If you're with Belong Mobile in Australia, you might want to check your account security right about now. Multiple customers are reporting sophisticated, coordinated cyber attacks that started with mysterious data gifts and ended with compromised bank accounts.

Here's how it went down, according to detailed accounts posted on Reddit: Three housemates in Australia, all using Belong, received identical "gifts" of 1024MB of data from the same unknown number on April 26. Weird, but not immediately alarming.

Then the real attack began. One victim received a text and email saying changes had been requested to her account - changes she never made. While she was on the phone with Belong reporting it, she received another message with a verification code for an unauthorized SIM swap.

The company told her the account would be marked as "suspicious." Then, while still on the phone with support, her SIM was successfully swapped and her phone service cut off at 3:30pm.

For the next hour, emails flooded in: her bank, Google account, PayPal, and Afterpay had all been compromised. The attackers changed her passwords and email addresses, locking her out completely. It took a week to regain access to most accounts. Her main Google account is still in the hands of whoever did this.

Ten days later, the second housemate got hit with the exact same attack pattern. This time she moved faster to disable the phone number verification, which stopped the attackers from fully locking her out of accounts. Through her Google account, she could see an active session in Victoria - they're nowhere near there - with a new Victorian address attached.

The third housemate, who posted the warning, changed their account email as a precaution. It took two minutes and the only verification Belong required was date of birth (easily found online) and a security code sent to the phone number - which would be useless if the SIM was already swapped.

Mate, this is shocking security for a major telco. Belong is owned by Telstra, one of Australia's biggest telecommunications companies. If their verification process is just DOB and SMS codes, they're basically handing over the keys to anyone who can social engineer their way past a call center.

The pattern suggests a coordinated attack exploiting systemic vulnerabilities: the identical data gifts, the timing on weekends when victims have less recourse, the rapid progression from SIM swap to account takeover. This isn't some random phishing scam - it's sophisticated and repeatable.

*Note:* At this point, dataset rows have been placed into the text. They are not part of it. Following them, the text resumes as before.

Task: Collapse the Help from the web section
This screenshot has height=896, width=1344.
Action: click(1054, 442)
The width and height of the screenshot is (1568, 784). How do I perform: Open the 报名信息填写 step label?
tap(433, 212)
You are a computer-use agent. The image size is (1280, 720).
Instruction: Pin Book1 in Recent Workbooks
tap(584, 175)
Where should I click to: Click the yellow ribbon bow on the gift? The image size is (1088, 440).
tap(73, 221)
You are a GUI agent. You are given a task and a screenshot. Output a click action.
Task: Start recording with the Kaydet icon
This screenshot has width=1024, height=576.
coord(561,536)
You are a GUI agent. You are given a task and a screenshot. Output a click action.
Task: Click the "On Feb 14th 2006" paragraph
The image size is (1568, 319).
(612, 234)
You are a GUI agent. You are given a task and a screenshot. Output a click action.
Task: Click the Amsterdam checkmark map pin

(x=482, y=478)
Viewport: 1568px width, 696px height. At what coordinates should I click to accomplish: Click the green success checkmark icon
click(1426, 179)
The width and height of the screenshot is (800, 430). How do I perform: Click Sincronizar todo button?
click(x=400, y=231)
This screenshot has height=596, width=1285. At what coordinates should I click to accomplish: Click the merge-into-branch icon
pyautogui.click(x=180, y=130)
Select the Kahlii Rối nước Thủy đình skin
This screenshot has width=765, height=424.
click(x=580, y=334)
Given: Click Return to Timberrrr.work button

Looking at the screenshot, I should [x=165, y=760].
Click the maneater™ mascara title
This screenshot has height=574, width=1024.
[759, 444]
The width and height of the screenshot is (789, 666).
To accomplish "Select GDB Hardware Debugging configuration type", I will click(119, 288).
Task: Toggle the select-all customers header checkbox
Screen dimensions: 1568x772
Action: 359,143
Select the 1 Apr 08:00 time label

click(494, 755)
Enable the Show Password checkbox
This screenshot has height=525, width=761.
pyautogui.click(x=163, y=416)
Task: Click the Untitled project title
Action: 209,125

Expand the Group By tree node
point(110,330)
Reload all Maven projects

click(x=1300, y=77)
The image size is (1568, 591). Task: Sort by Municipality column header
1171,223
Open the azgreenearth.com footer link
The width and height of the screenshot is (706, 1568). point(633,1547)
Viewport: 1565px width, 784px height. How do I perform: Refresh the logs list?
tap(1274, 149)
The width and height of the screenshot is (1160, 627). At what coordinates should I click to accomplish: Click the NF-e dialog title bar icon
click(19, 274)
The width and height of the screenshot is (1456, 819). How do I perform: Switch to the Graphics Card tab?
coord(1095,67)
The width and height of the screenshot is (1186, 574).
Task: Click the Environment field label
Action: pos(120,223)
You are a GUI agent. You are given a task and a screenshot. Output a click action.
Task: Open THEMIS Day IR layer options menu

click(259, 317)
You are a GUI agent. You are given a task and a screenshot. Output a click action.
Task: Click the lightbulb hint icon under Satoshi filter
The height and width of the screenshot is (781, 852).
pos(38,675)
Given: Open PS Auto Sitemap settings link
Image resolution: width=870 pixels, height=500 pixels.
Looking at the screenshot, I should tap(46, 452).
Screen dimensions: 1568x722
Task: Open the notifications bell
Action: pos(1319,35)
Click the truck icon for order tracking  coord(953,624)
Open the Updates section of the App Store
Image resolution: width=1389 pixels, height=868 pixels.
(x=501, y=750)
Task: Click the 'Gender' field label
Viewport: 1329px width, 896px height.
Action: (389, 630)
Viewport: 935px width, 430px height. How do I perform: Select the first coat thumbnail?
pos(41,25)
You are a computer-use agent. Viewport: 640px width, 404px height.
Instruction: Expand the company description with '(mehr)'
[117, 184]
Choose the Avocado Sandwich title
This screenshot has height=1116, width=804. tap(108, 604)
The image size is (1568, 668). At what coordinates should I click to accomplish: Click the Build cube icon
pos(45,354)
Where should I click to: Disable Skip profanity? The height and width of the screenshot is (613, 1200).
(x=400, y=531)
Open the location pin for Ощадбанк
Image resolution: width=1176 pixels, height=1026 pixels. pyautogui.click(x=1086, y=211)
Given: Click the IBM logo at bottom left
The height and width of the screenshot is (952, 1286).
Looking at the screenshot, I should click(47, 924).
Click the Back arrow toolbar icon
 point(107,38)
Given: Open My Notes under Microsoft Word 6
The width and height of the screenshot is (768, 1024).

SIM-swapping has become a major vector for identity theft because once attackers control your phone number, they can bypass two-factor authentication on banking and email accounts. And if your telco's security is weak enough, it's disturbingly easy.

Belong customers should immediately enable additional account security, consider switching providers if possible, and definitely not rely on SMS-based two-factor authentication for critical accounts. Use authenticator apps instead.

The bigger question is what Belong and the broader telco industry are doing to fix these glaring security holes. Because right now, the attackers seem to be winning.